Input material
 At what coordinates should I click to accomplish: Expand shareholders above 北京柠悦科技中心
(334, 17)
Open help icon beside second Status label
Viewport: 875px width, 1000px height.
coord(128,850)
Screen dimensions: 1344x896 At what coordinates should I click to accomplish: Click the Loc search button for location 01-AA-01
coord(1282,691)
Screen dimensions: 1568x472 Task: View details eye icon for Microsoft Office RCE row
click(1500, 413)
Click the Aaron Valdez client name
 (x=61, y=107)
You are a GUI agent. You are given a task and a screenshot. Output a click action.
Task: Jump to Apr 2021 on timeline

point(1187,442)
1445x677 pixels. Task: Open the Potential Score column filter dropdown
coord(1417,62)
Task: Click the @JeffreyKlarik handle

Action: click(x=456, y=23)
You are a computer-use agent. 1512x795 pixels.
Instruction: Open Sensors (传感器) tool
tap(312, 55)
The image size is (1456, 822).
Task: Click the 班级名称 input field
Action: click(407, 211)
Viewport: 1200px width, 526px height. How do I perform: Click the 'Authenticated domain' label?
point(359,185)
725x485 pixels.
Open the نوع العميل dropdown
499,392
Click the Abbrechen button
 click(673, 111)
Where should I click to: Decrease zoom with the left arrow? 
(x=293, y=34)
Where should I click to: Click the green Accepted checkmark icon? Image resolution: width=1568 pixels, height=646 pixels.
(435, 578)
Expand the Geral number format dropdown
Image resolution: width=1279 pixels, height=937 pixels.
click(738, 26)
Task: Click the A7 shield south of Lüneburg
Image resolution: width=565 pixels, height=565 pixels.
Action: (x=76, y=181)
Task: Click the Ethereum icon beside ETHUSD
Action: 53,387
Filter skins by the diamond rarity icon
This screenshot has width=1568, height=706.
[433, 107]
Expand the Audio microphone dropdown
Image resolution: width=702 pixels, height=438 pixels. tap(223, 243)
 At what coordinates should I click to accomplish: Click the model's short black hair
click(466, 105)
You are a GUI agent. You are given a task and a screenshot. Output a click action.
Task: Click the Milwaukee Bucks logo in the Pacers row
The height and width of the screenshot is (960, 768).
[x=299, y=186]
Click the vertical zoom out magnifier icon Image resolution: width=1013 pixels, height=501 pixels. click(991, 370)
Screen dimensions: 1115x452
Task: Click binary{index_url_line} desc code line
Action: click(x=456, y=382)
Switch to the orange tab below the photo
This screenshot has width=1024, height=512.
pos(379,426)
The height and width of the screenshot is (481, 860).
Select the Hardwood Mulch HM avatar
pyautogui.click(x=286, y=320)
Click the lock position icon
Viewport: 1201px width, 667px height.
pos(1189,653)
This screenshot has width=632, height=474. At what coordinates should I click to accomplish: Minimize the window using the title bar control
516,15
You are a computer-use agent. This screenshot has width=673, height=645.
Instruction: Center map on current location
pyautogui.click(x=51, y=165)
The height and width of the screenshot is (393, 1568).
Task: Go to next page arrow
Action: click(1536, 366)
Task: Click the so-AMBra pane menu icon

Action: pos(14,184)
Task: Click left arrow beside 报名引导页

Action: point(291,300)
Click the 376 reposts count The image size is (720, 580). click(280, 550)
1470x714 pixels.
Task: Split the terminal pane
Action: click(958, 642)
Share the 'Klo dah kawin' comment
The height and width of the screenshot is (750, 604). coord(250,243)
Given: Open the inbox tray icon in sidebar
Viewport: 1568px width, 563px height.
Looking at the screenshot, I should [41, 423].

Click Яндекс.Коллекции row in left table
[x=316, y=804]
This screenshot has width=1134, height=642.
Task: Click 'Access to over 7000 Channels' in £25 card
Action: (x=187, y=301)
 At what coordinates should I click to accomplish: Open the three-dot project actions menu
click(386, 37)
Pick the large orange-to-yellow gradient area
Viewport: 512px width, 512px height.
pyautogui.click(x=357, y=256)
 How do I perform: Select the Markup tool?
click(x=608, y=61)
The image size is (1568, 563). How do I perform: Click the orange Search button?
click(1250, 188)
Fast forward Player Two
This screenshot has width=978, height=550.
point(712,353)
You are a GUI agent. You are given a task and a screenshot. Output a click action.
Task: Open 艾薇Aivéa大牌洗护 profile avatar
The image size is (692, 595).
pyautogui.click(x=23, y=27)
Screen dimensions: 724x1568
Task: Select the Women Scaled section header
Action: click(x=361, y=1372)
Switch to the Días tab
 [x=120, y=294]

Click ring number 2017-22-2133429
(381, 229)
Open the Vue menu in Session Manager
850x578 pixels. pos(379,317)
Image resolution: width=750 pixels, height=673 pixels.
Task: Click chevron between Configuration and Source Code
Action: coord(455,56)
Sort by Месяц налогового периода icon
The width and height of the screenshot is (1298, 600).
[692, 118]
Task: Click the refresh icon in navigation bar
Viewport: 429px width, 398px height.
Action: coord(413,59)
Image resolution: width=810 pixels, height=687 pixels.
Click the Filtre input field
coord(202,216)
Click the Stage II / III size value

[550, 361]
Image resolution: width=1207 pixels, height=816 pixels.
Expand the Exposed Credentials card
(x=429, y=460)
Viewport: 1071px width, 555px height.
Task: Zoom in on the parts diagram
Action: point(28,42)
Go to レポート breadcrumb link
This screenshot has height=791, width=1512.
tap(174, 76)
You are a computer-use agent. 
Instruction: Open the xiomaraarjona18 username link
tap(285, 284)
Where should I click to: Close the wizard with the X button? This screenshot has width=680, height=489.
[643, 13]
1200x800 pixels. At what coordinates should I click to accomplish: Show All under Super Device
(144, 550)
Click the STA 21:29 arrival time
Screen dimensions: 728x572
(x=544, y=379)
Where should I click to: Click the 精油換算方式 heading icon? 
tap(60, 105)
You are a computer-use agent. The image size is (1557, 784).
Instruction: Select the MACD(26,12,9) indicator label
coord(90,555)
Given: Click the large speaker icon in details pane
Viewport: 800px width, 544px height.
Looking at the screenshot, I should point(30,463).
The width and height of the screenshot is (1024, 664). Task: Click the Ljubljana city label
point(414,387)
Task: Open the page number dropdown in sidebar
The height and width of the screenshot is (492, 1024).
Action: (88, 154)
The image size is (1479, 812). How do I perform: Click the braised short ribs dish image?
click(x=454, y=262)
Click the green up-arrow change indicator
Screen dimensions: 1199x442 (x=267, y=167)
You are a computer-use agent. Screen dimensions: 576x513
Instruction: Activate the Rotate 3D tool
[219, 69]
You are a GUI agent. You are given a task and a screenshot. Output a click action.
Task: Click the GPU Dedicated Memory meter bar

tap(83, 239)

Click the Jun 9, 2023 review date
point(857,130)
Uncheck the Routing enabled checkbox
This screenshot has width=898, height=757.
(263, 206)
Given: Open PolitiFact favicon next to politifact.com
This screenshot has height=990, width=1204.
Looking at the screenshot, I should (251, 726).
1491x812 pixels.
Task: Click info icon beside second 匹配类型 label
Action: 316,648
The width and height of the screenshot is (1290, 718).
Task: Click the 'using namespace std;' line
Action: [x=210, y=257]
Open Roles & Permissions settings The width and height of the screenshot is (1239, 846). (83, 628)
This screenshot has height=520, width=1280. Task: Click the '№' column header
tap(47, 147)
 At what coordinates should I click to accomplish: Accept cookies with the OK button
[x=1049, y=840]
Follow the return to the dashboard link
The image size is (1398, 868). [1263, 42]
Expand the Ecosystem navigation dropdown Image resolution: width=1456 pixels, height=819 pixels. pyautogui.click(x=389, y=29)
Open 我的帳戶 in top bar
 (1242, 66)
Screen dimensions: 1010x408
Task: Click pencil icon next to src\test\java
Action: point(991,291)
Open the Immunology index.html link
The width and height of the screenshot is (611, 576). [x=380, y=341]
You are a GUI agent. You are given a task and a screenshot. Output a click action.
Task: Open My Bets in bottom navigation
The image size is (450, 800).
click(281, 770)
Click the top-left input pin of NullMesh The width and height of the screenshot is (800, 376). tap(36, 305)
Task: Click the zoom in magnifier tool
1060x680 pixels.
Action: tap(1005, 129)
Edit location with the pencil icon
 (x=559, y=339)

Work instruction
Nothing but the lines above from the one containing "Viewport: 429px width, 398px height." through the one containing "Given: Open PolitiFact" should appear in the answer, each repeated exactly.

Output of the task
Viewport: 429px width, 398px height.
Action: coord(413,59)
Image resolution: width=810 pixels, height=687 pixels.
Click the Filtre input field
coord(202,216)
Click the Stage II / III size value

[550, 361]
Image resolution: width=1207 pixels, height=816 pixels.
Expand the Exposed Credentials card
(x=429, y=460)
Viewport: 1071px width, 555px height.
Task: Zoom in on the parts diagram
Action: point(28,42)
Go to レポート breadcrumb link
This screenshot has height=791, width=1512.
tap(174, 76)
You are a computer-use agent. 
Instruction: Open the xiomaraarjona18 username link
tap(285, 284)
Where should I click to: Close the wizard with the X button? This screenshot has width=680, height=489.
[643, 13]
1200x800 pixels. At what coordinates should I click to accomplish: Show All under Super Device
(144, 550)
Click the STA 21:29 arrival time
Screen dimensions: 728x572
(x=544, y=379)
Where should I click to: Click the 精油換算方式 heading icon? 
tap(60, 105)
You are a computer-use agent. The image size is (1557, 784).
Instruction: Select the MACD(26,12,9) indicator label
coord(90,555)
Given: Click the large speaker icon in details pane
Viewport: 800px width, 544px height.
Looking at the screenshot, I should point(30,463).
The width and height of the screenshot is (1024, 664). Task: Click the Ljubljana city label
point(414,387)
Task: Open the page number dropdown in sidebar
The height and width of the screenshot is (492, 1024).
Action: (88, 154)
The image size is (1479, 812). How do I perform: Click the braised short ribs dish image?
click(x=454, y=262)
Click the green up-arrow change indicator
Screen dimensions: 1199x442 (x=267, y=167)
You are a computer-use agent. Screen dimensions: 576x513
Instruction: Activate the Rotate 3D tool
[219, 69]
You are a GUI agent. You are given a task and a screenshot. Output a click action.
Task: Click the GPU Dedicated Memory meter bar

tap(83, 239)

Click the Jun 9, 2023 review date
point(857,130)
Uncheck the Routing enabled checkbox
This screenshot has width=898, height=757.
(263, 206)
Given: Open PolitiFact favicon next to politifact.com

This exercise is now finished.